D’une odeur de sommeil, les fleurs de tabac rassérénaient l’air violet. Leur souffle aux langueurs perfides dispensait les rêves malfaisants.

Le silence était terrible à force d’intensité. C’était un silence d’angoisse qui enfiévrait la nuit. Les plantes redoutaient vaguement les paroles que nous allions prononcer. Les arbres songeaient, comme de graves prophètes qu’attriste l’avenir…

Vally, les cheveux plus fluidement verts et les yeux plus bleus que la lune, attendait… Son imprécise silhouette se détachait sur l’herbe azurée, s’enchâssait parmi les frondaisons glauques… Un moment je contemplai la forme et le visage de mon Passé.

« Vally… »

Elle ne leva point les yeux. Elle était pareille à la statue d’une Morte.

« Vally… »

Enfin, la pâleur immobile de cette apparition s’anima.

« Je suis venue vers toi pour te reprendre. Tu m’appartiens, car je suis ton premier amour. Tu m’appartiens surtout parce que, la première, je te fis souffrir. Tu ne peux anéantir l’Autrefois qui nous lie indissolublement. Je suis ton Destin. L’intolérable amertume de ta passion nous unit avec plus de puissance que de longs et calmes bonheurs. Tu peux me fuir, tu ne pourras jamais m’oublier.

— Jamais je ne t’oublierai, Vally. Jamais je ne voudrai t’oublier. Jamais tu ne me seras étrangère ni indifférente. »

Un éclair victorieux traversa les yeux lunaires de Vally. Je devinai sa pensée de triomphe barbare.
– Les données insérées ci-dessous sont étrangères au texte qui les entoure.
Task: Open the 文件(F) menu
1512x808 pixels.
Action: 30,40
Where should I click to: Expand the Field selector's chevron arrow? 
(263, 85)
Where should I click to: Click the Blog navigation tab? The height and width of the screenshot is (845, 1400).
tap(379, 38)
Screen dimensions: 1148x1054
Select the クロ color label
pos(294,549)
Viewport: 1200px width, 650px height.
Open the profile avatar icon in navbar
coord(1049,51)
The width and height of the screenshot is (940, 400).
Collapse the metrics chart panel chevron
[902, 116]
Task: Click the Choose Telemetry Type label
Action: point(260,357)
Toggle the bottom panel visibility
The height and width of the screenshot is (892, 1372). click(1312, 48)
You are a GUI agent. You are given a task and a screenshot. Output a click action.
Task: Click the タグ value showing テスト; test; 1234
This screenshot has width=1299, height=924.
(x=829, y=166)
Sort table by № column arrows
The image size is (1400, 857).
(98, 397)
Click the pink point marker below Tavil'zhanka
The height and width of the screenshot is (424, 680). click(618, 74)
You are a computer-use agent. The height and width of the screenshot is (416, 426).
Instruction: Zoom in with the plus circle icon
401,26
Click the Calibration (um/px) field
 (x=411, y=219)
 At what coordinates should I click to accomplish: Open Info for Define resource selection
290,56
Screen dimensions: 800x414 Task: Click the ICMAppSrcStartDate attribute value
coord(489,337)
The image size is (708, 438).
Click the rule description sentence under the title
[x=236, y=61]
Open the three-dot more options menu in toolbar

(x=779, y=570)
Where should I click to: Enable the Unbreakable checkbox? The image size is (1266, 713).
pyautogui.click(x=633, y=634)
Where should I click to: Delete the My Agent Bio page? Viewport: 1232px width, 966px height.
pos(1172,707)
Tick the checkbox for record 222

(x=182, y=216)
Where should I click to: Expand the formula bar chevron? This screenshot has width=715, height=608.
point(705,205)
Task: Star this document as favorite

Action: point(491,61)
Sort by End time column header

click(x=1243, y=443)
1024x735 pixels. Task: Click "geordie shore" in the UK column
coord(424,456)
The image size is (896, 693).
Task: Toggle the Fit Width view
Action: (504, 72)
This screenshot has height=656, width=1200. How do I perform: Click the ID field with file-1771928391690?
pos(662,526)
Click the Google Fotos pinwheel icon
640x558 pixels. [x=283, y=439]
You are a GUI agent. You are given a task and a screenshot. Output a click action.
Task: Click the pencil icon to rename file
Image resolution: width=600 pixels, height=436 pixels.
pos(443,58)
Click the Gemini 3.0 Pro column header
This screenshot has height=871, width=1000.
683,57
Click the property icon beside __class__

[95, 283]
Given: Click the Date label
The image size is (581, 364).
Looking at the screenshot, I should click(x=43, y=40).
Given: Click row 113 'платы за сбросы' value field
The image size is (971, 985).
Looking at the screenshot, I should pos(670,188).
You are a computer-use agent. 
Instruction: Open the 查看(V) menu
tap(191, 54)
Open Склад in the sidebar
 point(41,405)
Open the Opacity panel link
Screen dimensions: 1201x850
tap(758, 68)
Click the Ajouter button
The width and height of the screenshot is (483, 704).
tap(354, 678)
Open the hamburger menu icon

L’orgueil du conquérant masculinisait sa voix despotique.

« Je le savais, et c’est pour cela que je suis venue vers toi. »

Je redoutai, comme jadis, son cruel sourire.

« Je ne te suivrai point, Vally. »

Elle me regarda fixement. Le pli de ses lèvres se contractait en un mépris inexprimable.

« Je t’ai peu comprise, Vally, et je t’ai mal aimée. Je n’ai pas su dompter mon âme jalouse. Je n’ai pas su vaincre la rancœur et la défiance et la haine qui intensifiaient et corrompaient ma misérable passion. J’ai été l’être le plus bassement soupçonneux et le plus amer qui jamais se soit rendu odieux à lui-même. Je t’ai importunée en me torturant par mille supplices raffinés. J’ai été le bourreau de mon âme. Pour tout ce qui ne fut point digne de toi et de moi, je te demande pardon dans un agenouillement infini. »

Les prunelles dédaigneuses ne quittèrent point les miennes.

« Tu n’as pas su me conquérir, » prononça Vally, lentement. « Tu n’as eu ni la force, ni la patience, ni le courage de vaincre mon repliement hostile vis-à-vis de l’être qui veut me dominer.

— Je ne l’ignore point, Vally. Je ne formule pas le plus léger reproche, la plus légère plainte. Je te garde l’inexprimable reconnaissance de m’avoir inspiré cet amour que je n’ai point su te faire partager.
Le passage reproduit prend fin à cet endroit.